■ WORK TO COMPLETE: What the response needs is every record, repeated verbatim, and no images.

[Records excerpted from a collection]
::::

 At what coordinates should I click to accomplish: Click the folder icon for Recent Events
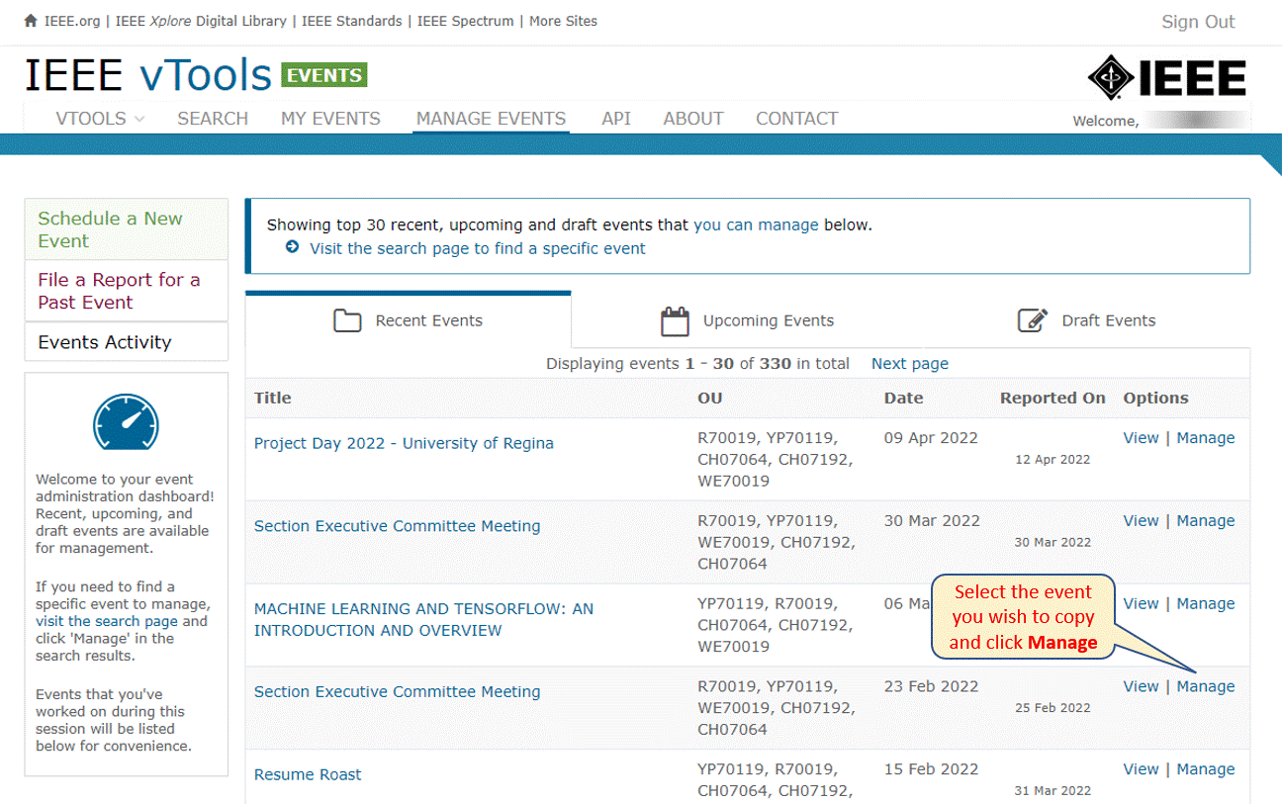coord(347,320)
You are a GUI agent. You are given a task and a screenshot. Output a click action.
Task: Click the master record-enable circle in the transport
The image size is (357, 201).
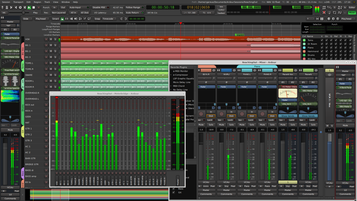(39, 7)
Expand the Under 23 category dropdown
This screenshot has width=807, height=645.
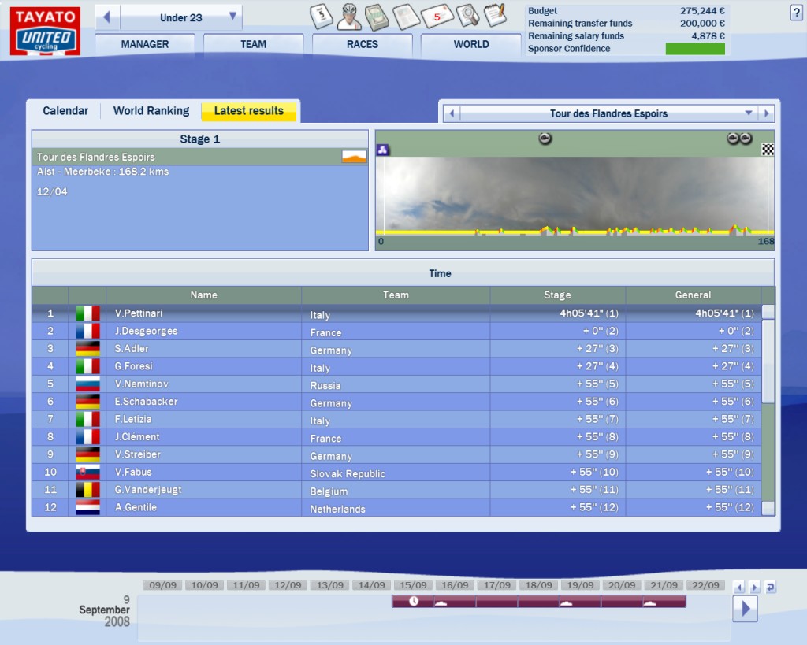coord(232,17)
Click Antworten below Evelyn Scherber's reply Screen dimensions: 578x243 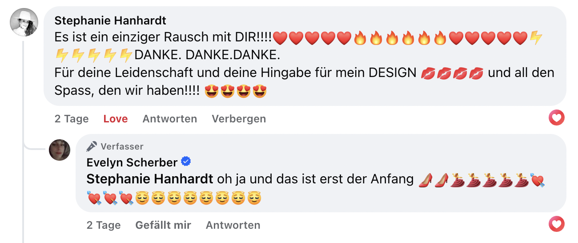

::::

■ SOLUTION TO THIS PROBLEM:
 At what coordinates should I click to accomplish: Click the folder icon for Recent Events
coord(347,320)
You are a GUI agent. You are given a task and a screenshot. Output a click action.
Task: Click the master record-enable circle in the transport
The image size is (357, 201).
(39, 7)
Expand the Under 23 category dropdown
This screenshot has width=807, height=645.
coord(232,17)
Click Antworten below Evelyn Scherber's reply Screen dimensions: 578x243 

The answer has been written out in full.